Le président du conseil d’administration sera nommé par le Président de la République. Enfin, le Parlement, les ministères de l’Intérieur et des Affaires étrangères nommeront respectivement les autres membres du conseil d’administration.
Le conseil d’administration sera également composé de trois personnalités qualifiées, qui ne disposeront pas de voix délibérative à l’exception des décisions relatives à l’établissement des circonscriptions électorales. Toute personne concernée par l’ordre du jour pourra être conviée à assister aux séances.
Quels seront alors les domaines de compétences de cette CENI réformée ?
La CENI devra entretenir des relations régulières avec les associations qui œuvrent pour la défense du processus électoral et des droits fondamentaux. Ces associations devront être consultées sur l’activité générale et les modifications de procédure. Elles devront aussi être associées aux réflexions au sein des groupes de travail thématiques au travers de réunions, de tables rondes et de colloques.
En tant que premier guichet d’enregistrement de l’inscription sur les listes électorales, les services électoraux des communes et des territoires devront être en charge de l’inscription des électeurs et de l’application des règlements appropriés. Des visites croisées entre les communes et les territoires devront par conséquent être régulièrement organisées.
Votre mot de la fin ?
Le gouvernement doit réformer la CENI en vue d’un nouveau départ. Cela nécessite une innovation qui permettra de garantir la sincérité des scrutins et superviser les listes électorales. Plus explicitement, la CENI doit être chargée de l’application des textes relatifs au processus électoral, à la collecte des résultats électoraux, à la redéfinition des circonscriptions électorales, ainsi qu’à leur publication et transmission au ministère de l’Intérieur.

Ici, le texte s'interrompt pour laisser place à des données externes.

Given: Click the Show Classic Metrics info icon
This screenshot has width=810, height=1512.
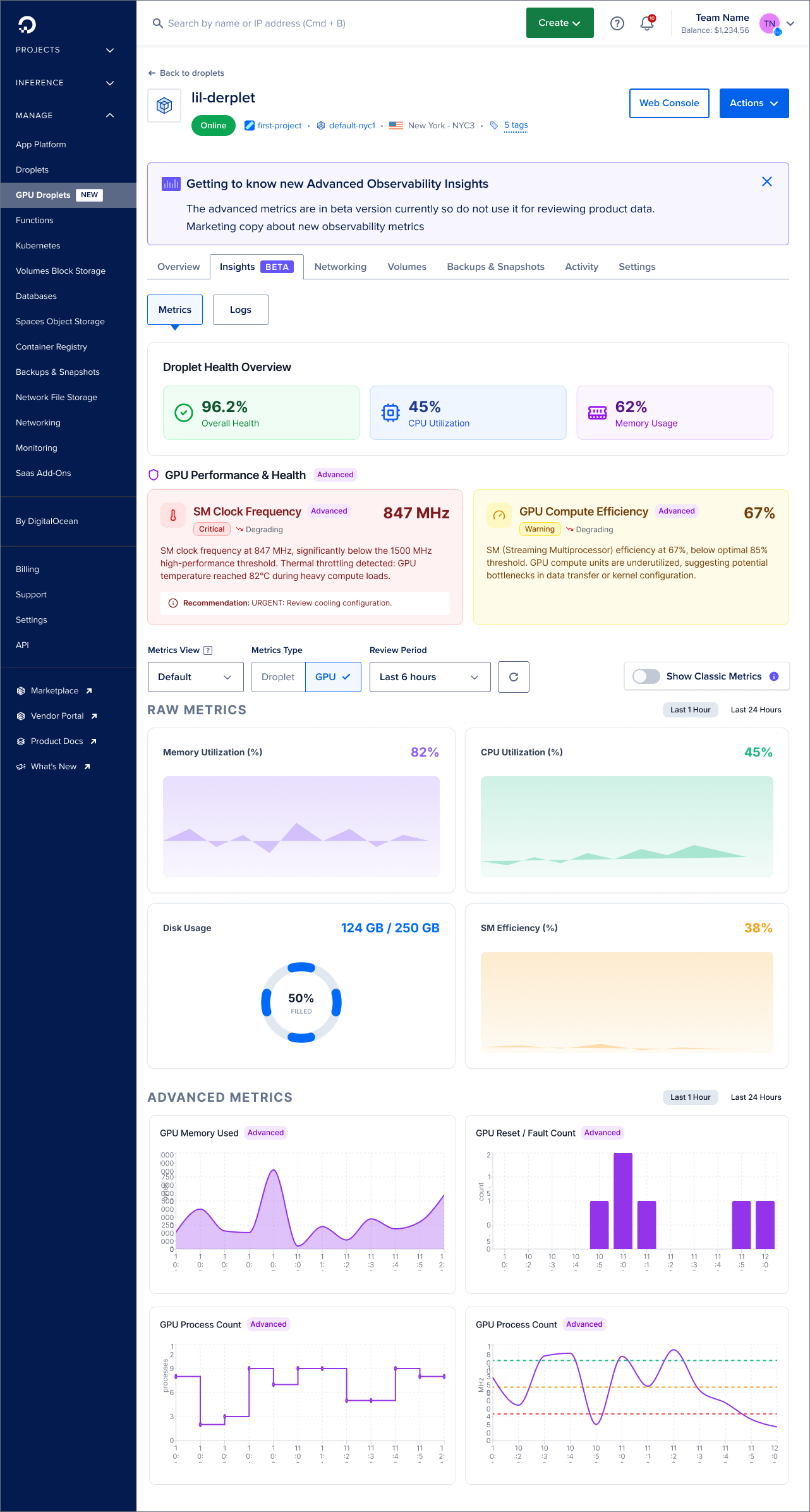Looking at the screenshot, I should pos(774,676).
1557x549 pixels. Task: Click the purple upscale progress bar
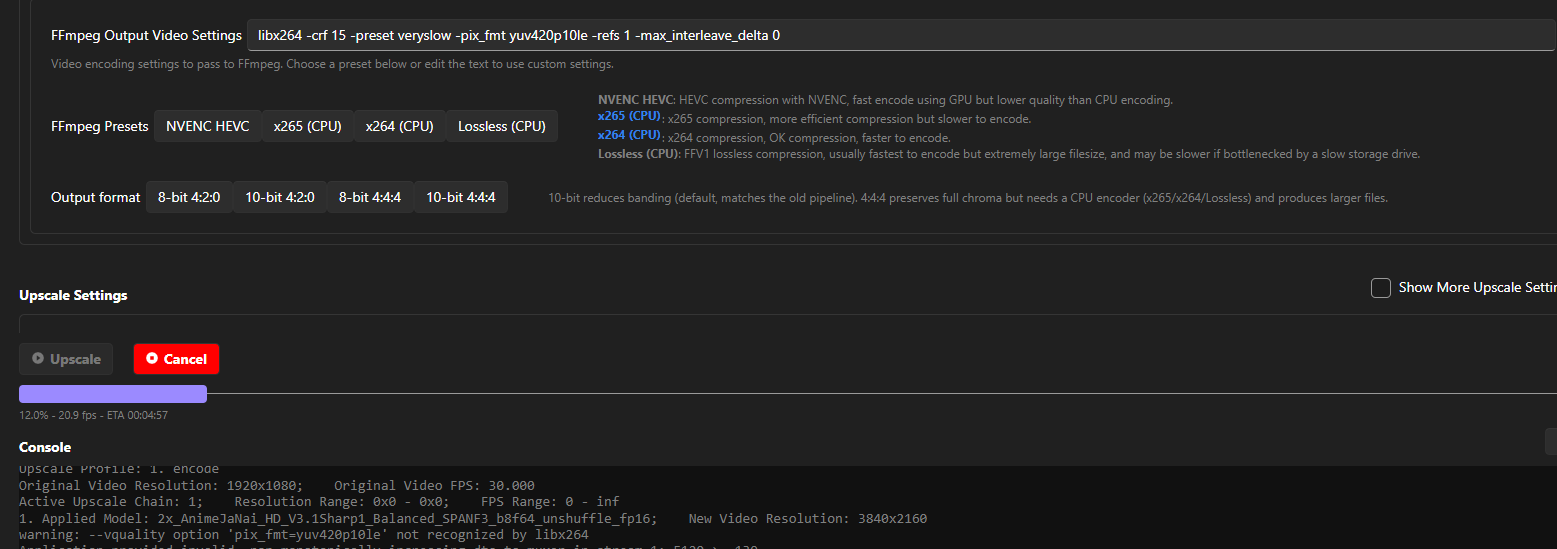tap(113, 394)
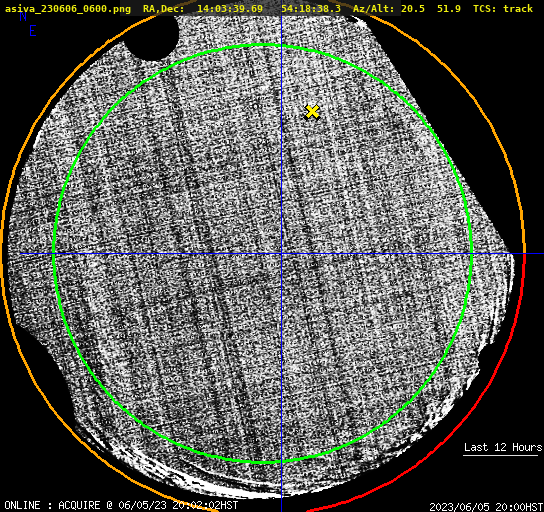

Elle doit enfin devenir un établissement public administratif doté d’une indépendance fonctionnelle. Placée sous l’autorité administrative du ministère de l’Intérieur, elle doit statuer en toute autonomie sur les résultats électoraux. Cet établissement public doit alors compter deux entités : une entité administrative, la CENI proprement, et une entité juridictionnelle, à savoir une Cour nationale du processus électoral (CNPE).